Passage shown =
= Beginning of Section =

• NHS Providers chief says health service wages are “uncompetitive”
  • Chris Hopson warns trusts are “seriously worried” about retaining vital staff if pay restraint continues
  • Survey shows concerns about retention of staff at all levels
  • Trusts deserve great credit for driving down deficits, Mr Hopson says

Staff in lower pay bands are leaving the NHS to stack supermarket shelves and work in care homes because the service is keeping wages down despite private sector salary increases, a senior figure has warned.

NHS Providers chief executive Chris Hopson, who has made numerous warnings about the NHS’s finances, told HSJ a “consistent story is starting to emerge that [because of pay restraint] NHS pay is now starting to become uncompetitive in certain areas”. He said it was adding to the health service’s problems with hiring and retaining staff.



Chris Hopson said the NHS was in a ‘rock and hard place’ situation

Mr Hopson also stressed there was much to celebrate in recent efforts to drive down provider deficits. Trusts had proved they could deliver on “sensible plans” but he repeated his plea for ministers to be more “realistic” about what could be delivered inside the current funding settlement and said years of pay restraint presented a clear challenge.

He said trust chief executives were asking themselves: “How do I provide the right of quality of care without enough people and without adequate sums of money?”

He added that increases to care workers’ wages following the introduction of the living wage meant employees the NHS had traditionally been able to retain were switching to care work.

A medium sized provider in southern England, which Mr Hopson declined to name, had told him “lower banded staff were going off to stack shelves in Sainsbury’s because they could get [better pay] that way”.

He added: “It’s another ‘rock and hard place’ [situation]. The NHS cannot afford to give [pay increases of] more than 1 per cent. That is what all of the assumptions are based on…

“But what we can absolutely see now, what is emerging is the hard place, which is that if we try and maintain that 1 per cent to the end of the parliament, we are seriously worried that we will not be able to maintain the staff we need or recruit new ones.”

He also said keeping the provider sector deficit under £1bn in 2016-17, despite an initial £580m “control total” for the sector set by NHS Improvement, would be “an extraordinary achievement”.

NHS Providers’ trust chief executives and chairs survey, published today, found “rising concern over the growing NHS ‘workforce gap’”. NHS Providers said the survey “reveals a range of growing concerns over how services for patients and service users can be sustained at current levels”.

Keys findings include:

  • Only one in four trust leaders (27 per cent of respondents) are confident they have the right staff numbers, quality and skill mix to deliver high quality healthcare for patients and service users. Only 22 per cent are confident about having the right staffing levels in six months.
  • Almost half of chairs and chief executives think their trusts’ financial position will deteriorate in the next six months.

The report also cites examples of “where trusts are improving the quality of care and increasing productivity”.

It says: “The report demonstrates that despite rising challenges, trusts deliver when they have an achievable task and are given appropriate support and funding, including: successfully treating a record number of patients; on track to reduce last year’s record £2.45bn deficit to £669m; cut agency spending by a quarter and realise £3.2bn cost improvement gains this year – £346m (12 per cent) more than last year.”

The survey had 172 chairs and chief executives respond from 136 of the 238 hospital, mental health, community and ambulance trusts.

= End of Section =

What you need to do =
1. Answer these from the NHS pay article:
(a) Above what pay increase does Chris Hopson say the NHS cannot afford to go?
(b) At which supermarket did the unnamed provider say lower banded staff were stacking shelves?
(c) How many chairs and chief executives responded to the survey?
2. List every sum of money in pounds that the NHS pay article gives.
Use only the NHS pay article to answer, with no outside knowledge.

Exercise data =
= Beginning of Section =

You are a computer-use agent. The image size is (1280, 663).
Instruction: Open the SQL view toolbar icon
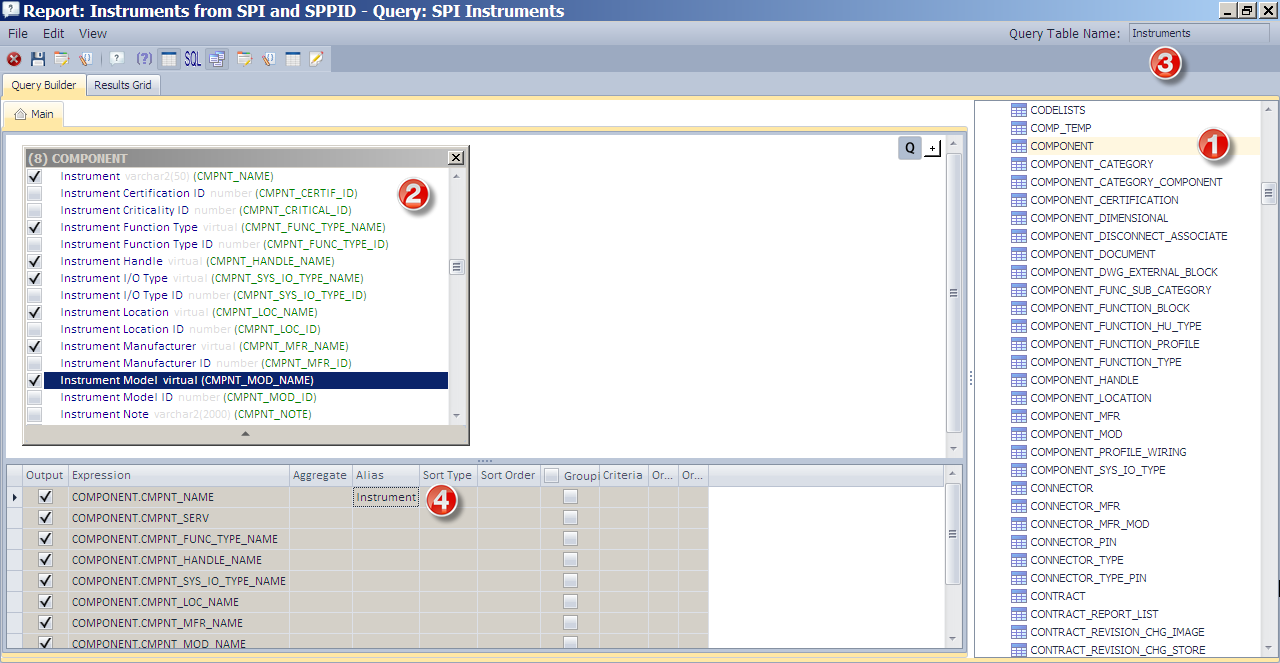192,58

= End of Section =

Solution list =
1.
(a) 1 per cent
(b) Sainsbury's
(c) 172

2.
£1bn
£580m
£2.45bn
£669m
£3.2bn
£346m